**Written exercise 1:**
Reproduce word for word everything in the backlight unit passage from "The backlight unit 100 according to the embodiment adopts" down to "improve a quality.".
**Written exercise 2:**
Pick up the backlight unit passage after its final sentence and keep writing it.

**Source:**

For example, in the backlight unit 100 of FIG. 1, 9 optical
assemblies M1 to M9 may be disposed in 3.times.3 matrix.
Each of the optical assemblies 10 may be fabricated an independent
assembly and the optical assemblies 10 are adjacent to each other
to form a module-type back light unit. The module-type backlight
unit as a backlight means may provide the light to the display
panel.
The backlight unit 100 according to the embodiment may be driven by
a full driving scheme or a partial driving scheme such as local
dimming, impulsive, etc. The driving scheme of the light emitting
diode 11 may be variously changed depending on circuit design and
is not limited. As a result, in the embodiment, a color contrast
ratio is increased and images for a bright part and a dark part on
a screen can be clearly expressed, such that an image quality is
improved.
That is, the backlight unit 100 is divided into a plurality of
blocks to be driven for each of the divided blocks, and decreases
the luminance of a black part of an image and increases the
luminance of a bright part by linking the luminance of each of the
divided blocks with the luminance of an image signal so as to
improve a contrast ratio and definition.
For example, in the case in which the backlight unit 100 is driven
in a local dimming scheme, the display panel 210 may have a
plurality of division regions to correspond to the blocks of the
backlight unit 100, respectively. The brightness of the light
emitted from each of the blocks of the backlight unit 100 may be
controlled depending on a luminance level of each of the division
regions of the display panel 210, i.e., a peak value of a gray
level or a color coordinate signal.
More specifically, some optical assemblies of the plurality of
optical assemblies included in the backlight unit 100, i.e., only
an optical assembly M5 is independently driven to emit light.
The backlight unit 100 according to the embodiment adopts the
partial driving scheme to reduce power consumption and thus save a
cost.
Further, the backlight unit 100 according to the embodiment can
improve productivity because a process of manufacturing the
backlight unit 100 by assembling the optical assemblies 10 is
simple and a loss that may be generated during the assembling is
minimized. Further, failures by a scratch of a light guide plate,
etc., which may occur during the assembling of the backlight unit
100 can be reduced and occurrence of optical mura can be improved
so as to improve process reliability and improve a quality.
The backlight unit 100 is advantageous in that the optical assembly
10 is standardized and mass-produced to be applied to backlight
units having various sizes.
Meanwhile, in the case in which any one of the optical assemblies
10 of the backlight unit 100 has a failure, only the optical
assembly having the failure has to be replaced without replacing
the entire backlight unit 100. Therefore, a replacing work is easy
and a part replacement cost is saved.

**Recorded data:**

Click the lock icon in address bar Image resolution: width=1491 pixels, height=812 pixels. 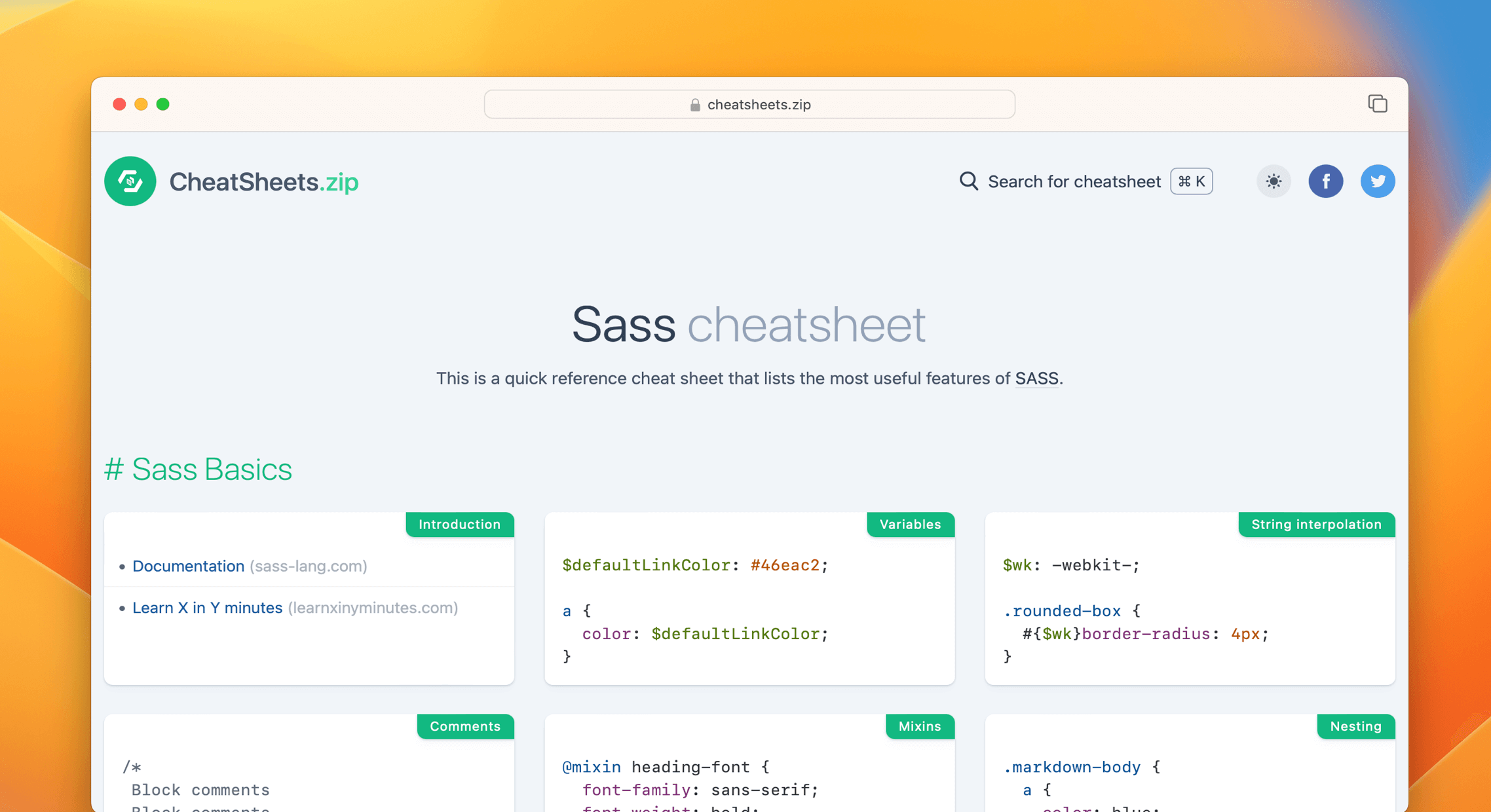coord(694,103)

**Expected output 1:**
The backlight unit 100 according to the embodiment adopts the
partial driving scheme to reduce power consumption and thus save a
cost.
Further, the backlight unit 100 according to the embodiment can
improve productivity because a process of manufacturing the
backlight unit 100 by assembling the optical assemblies 10 is
simple and a loss that may be generated during the assembling is
minimized. Further, failures by a scratch of a light guide plate,
etc., which may occur during the assembling of the backlight unit
100 can be reduced and occurrence of optical mura can be improved
so as to improve process reliability and improve a quality.

**Expected output 2:**
The optical assembly 10 and the backlight unit 100 having the same
according to the embodiment are resistant to an impact from the
outside or an environmental change and have excellent
durability.
Since among the optical assemblies 10 of the backlight unit 100
according to the embodiment, some of neighboring optical assemblies
10 are superimposed on each other, generation of a bright line or a
dark line can be improved on a boundary of the optical assemblies
10 and the uniformity of light can be ensured.
The backlight unit 100 according to the embodiment can be easily
applied to a large-sized display panel. Further, the embodiment is
advantageous in slimming the backlight unit and a display
module.
In FIG. 3, the embodiment of the present invention is described by
exemplifying the case in which the light source and the light guide
plate constitute one optical assembly 10 and the plurality of
optical assemblies 10 constitute the backlight unit 100, but the
present invention is not limited thereto.
According to the embodiment of the present invention, the backlight
unit 100 is constituted by the plurality of optical assemblies 10
and each of the optical assemblies may be driven by being divided
into two or more blocks.
That is, the plurality of light sources included in one optical
assembly 10 may be divided into the plurality of blocks and may be
driven for each of the divided blocks. For example, a plurality of
light sources included in an optical assembly 10 M3 may be divided
into the plurality of blocks and may be driven for each of the
divided blocks.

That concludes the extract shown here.